I live in a city, a Southern city, but urban for sure. I find expressions are circumstantial. In an area where I have to be careful, I have the urban, closed look - but I make eye contact with everyone, in an "I see you" warning.

But for the most part, people here are open-faced, and we smile at each other for no reason, just passing by. We'll talk with people we don't know at the drop of a hat.

rhhardin said...

You don't get civil inattention in dogs until everybody's sniffed everybody else's butt.

Richard Dolan said...

People overdo the "NYC face" thing. I've lived here a long time, and walk over the B'klyn Bridge most days to/from work. In a crowded city, it's just normal to respect other people's privacy. But it's not rooted in fear, or a concern that harassment and general unpleasantness are just one eye-contact away. You don't live in a city as crowded as this if you don't enjoy the sheer density and variety it offers, which makes people watching the NYC sport of choice, but you also learn quickly that a person's private space should be respected.

In my experience, NYers are happy to be helpful to strangers on the street but aren't likely to offer any unless asked. There is a natural reserve that NYers exhibit on the sidewalk or the subway. Except for the occasional jerk or wacko, they're not looking to butt into other peoples' lives. But for those who suggest it's a form of hostility or stems from a desire to avoid any interaction with strangers, I think you misunderestimate the native NY fauna.
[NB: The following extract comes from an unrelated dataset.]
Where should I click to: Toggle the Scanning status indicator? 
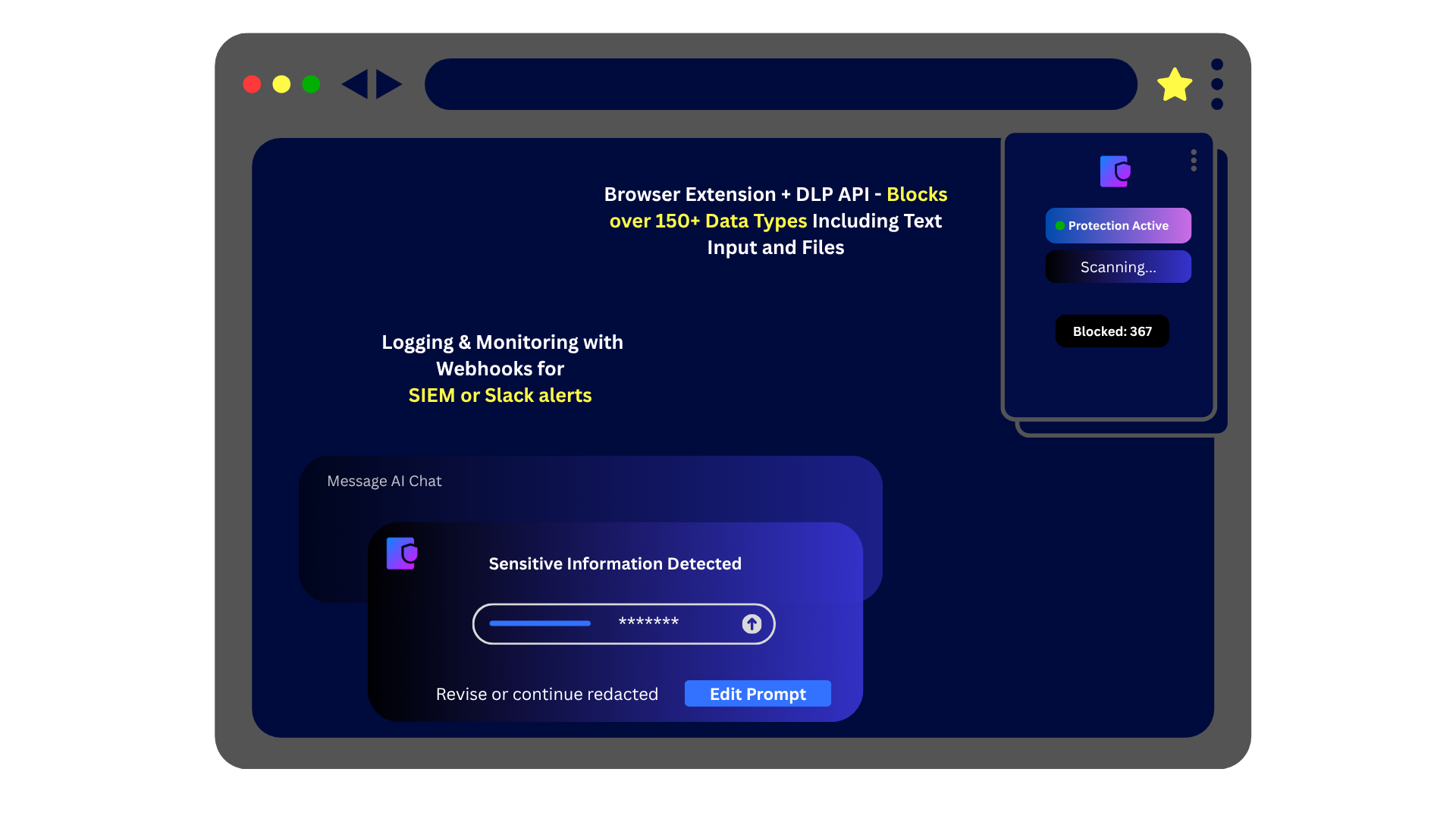point(1118,266)
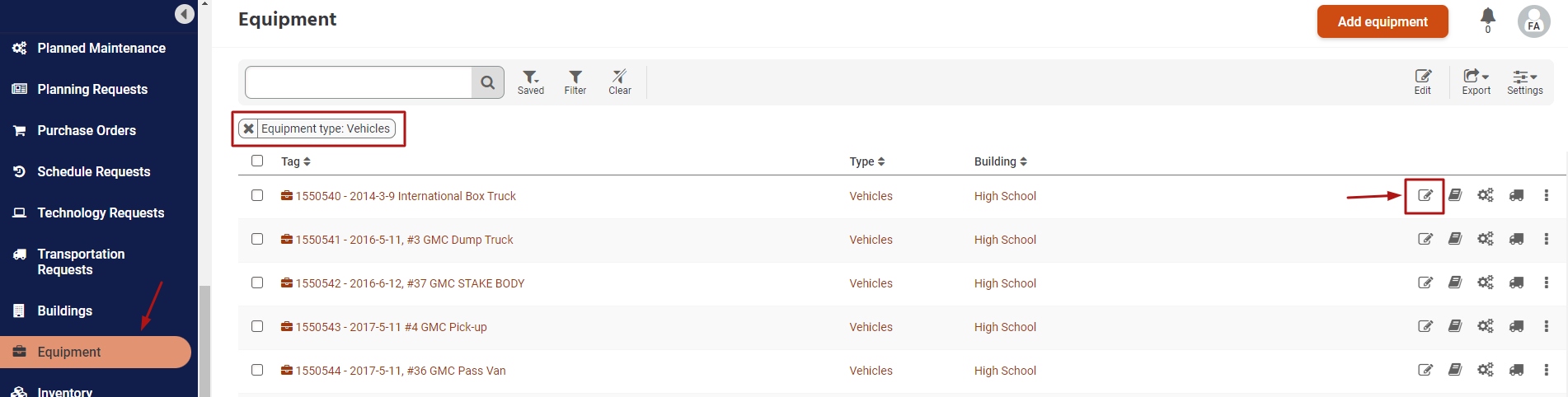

It's really a form of respect for the other person.

Kirby Olson said...

I agree with Richard here, that if you ask a civil question of a N Yorker without getting too far into their physical space, they will be inordinately helpful. They really are the warmest people on oith, probably because they are the happiest.

Lem said...

I knew there was a reason why we hadn’t seen Trooper ;)

joated said...

Coming from northern NJ, my son and I were driving the roads in the southwest Adirondacks where we had recently purchased a second home. Whenever I passed a driver going in the opposite direction or someone working in their yard, they would wave at me and I would wave back. Finally my son asked, "Dad, do you know them?" To which I replied, "No. Not yet."
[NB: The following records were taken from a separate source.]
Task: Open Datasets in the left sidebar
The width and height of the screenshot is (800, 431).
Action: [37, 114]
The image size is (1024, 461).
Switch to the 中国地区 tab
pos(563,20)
That one has to don a "street face" in the city speaks volumes about the friendliness of such places.

Beth said...

I like that Adirondack story, because it's just like that here in the South. I may have posted this on another thread at some point, but this seems a good place for our favorite Cajun joke:

How do you get a one-armed Cajun out of a tree?


Wave at him.

Ohhh, it sounds mean but it's true.

kentuckyliz said...

Where I live, in the Appalachian mountains in the near South, there is no such thing as a stranger. You make eye contact and smile and say hi to people and strike up conversations with people. I prefer to live in this kind of a town, frankly. The town's motto, reflecting its beauty, simplicity, friendliness, and hard working productive nature, is "Mayberry With Muscle."
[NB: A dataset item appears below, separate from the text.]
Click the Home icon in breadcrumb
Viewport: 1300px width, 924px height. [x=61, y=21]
My sis lives on a farm in Iowa and I love that place too. The Iowa wave is when you are driving down the road in opposite directions and you lift your forefinger off the steering wheel as a little wave of acknowledgement to your neighbor. (You're interdependent, after all.) Sometimes I catch myself doing that out of resurrected habit, but it really isn't a Southern thing. In the South, you would actually stop on the road and roll down your window and talk to each other. LOL

I remember to put on my city mask as needed, though.

Mark Daniels said...

Whenever I have been to New York, I've always found it to be a very friendly place. Whether in Lower Manhattan, Harlem, or elsewhere, there have always been people who have initiated conversation on the streets and in the shops. By contrast, I find that the majority of people in the small Appalachian town of 6500 in which I now live never make eye contact while walking on the streets, never even acknowledge a person passing within a foot of them who says, "Hi." I'm not complaining about Logan, where people are extremely friendly in other settings. But on the street, not so much, a contrast to my experience of New York.